Jared Polis has done quite a bit over his 25-year career in public service. The Colorado Democrat served six years on the state board of education, 10 years as a member of Congress and this year, he’s wrapping up his second full term as governor — an office he won twice by wide margins.

But it appears increasingly likely that Polis will be known, at least to national audiences, for a single misguided decision.

A couple of months ago, the governor waited until late on a Friday afternoon (a time popular with politicians who want their decisions to go largely unnoticed) to announce his commutation for Tina Peters, a convicted felon who illegally tried to use her office in pursuit of pro-Trump election conspiracy theories.

Confronted with bipartisan criticisms of the decision, Polis appeared on CNN and presented a defense that made very little sense and misstated basic factual details, reinforcing concerns that the governor had simply succumbed to Donald Trump’s indefensibly aggressive coercion efforts, even if the Coloradan was reluctant to admit it.

In mid-June, The New York Times reported that Polis’ own clemency board twice voted unanimously to reject Peters’ bid for early release, citing disclosures from two board members. The first vote came in January, and it was soon followed by “an unusual request” from the governor’s office, asking the panel to take a second look because of the “enormous political pressure” Polis was facing from the White House.

Members agreed to review the case anew but still came to the unanimous conclusion that Peters, based on all the available information, simply did not deserve to be released.

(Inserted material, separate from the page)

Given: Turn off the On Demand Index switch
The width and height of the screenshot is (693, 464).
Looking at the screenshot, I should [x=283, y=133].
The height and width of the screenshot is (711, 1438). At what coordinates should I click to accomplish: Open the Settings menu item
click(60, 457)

The governor ignored his own clemency board in May, and this week, he fired the members who disclosed what had unfolded behind the scenes. The Times also reported:

Gov. Jared Polis of Colorado on Wednesday fired two members of his clemency board after they spoke out against his decision to commute the prison sentence of the election denier Tina Peters.

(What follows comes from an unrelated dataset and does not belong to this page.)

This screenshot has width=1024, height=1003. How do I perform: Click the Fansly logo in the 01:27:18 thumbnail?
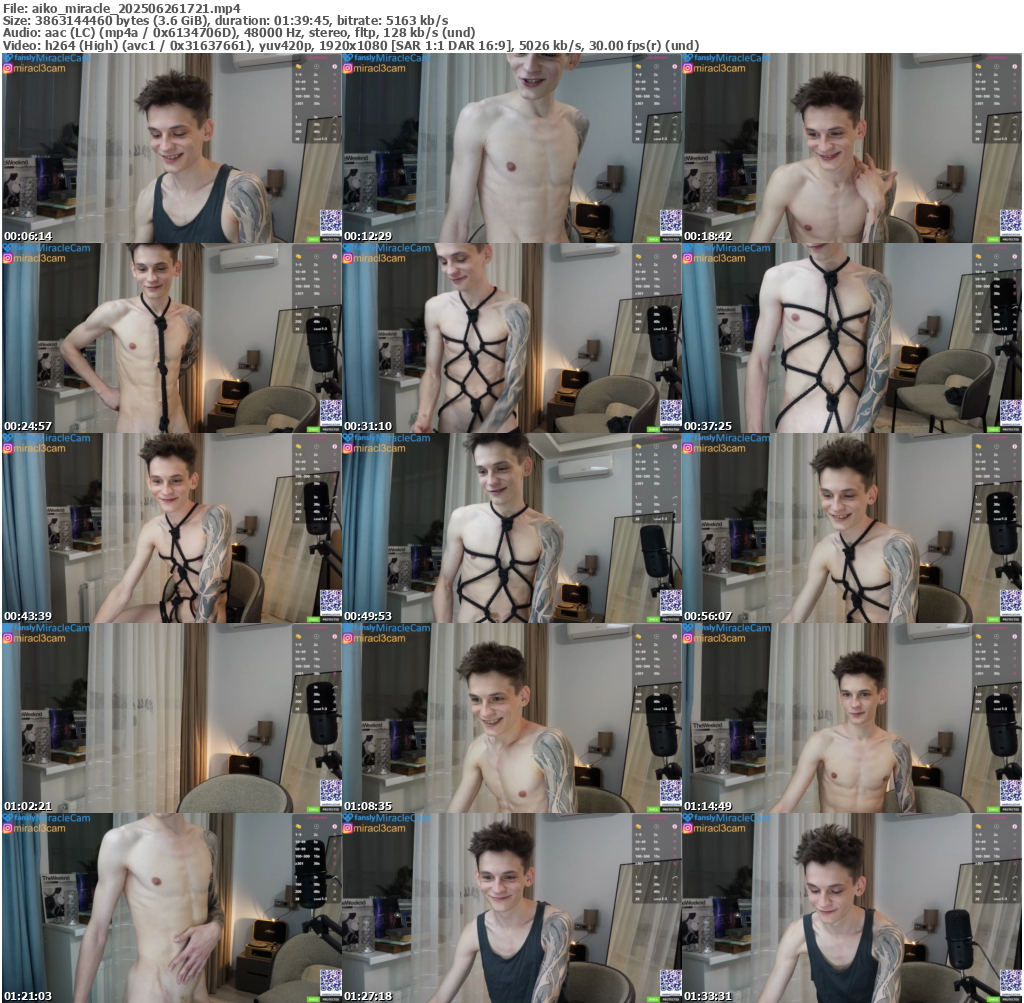coord(348,818)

The board members, Hannah Seigel Proff and Azra Taslimi, had objected to Mr. Polis’s decision in May to release Ms. Peters from prison after pressure from President Trump.

“You breached the required duty of confidentiality by publicly divulging board members’ votes,” Polis wrote in the letters shared with the newspaper.

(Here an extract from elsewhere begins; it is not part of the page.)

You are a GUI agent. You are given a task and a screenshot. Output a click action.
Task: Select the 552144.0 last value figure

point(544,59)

For her part, Taslimi, a former public defender, told the Times, “He’s saying the public doesn’t have the right to know his own advisory board told him no — twice. He’s not protecting a process. He’s protecting himself from scrutiny.”

The president, meanwhile, welcomed Peters, one of his favorite convicted felons, to the Oval Office this week. Around the same time, Trump published a lengthy item to his social media platform on Tuesday afternoon, writing of the Colorado election denier, “She was put [in prison] because she found Election Fraud, but instead of arresting the people that committed the Fraud, they arrested her! … Just think of it, she caught the Democrats cheating, and they put her in jail for Voter Fraud.”

That’s the opposite of what happened in reality.

Trump nevertheless added that Peters “came to the White House to thank me for getting her released from prison in Colorado.” In other words, as far as the president is concerned, it was his efforts to bully the state into submission, not the governor’s magnanimity, that led to Peters’ release.

In May, Polis said he’s confident that his commutation decision, in time, will be “remembered fondly.” Governor, if you see this, I wouldn’t count on it.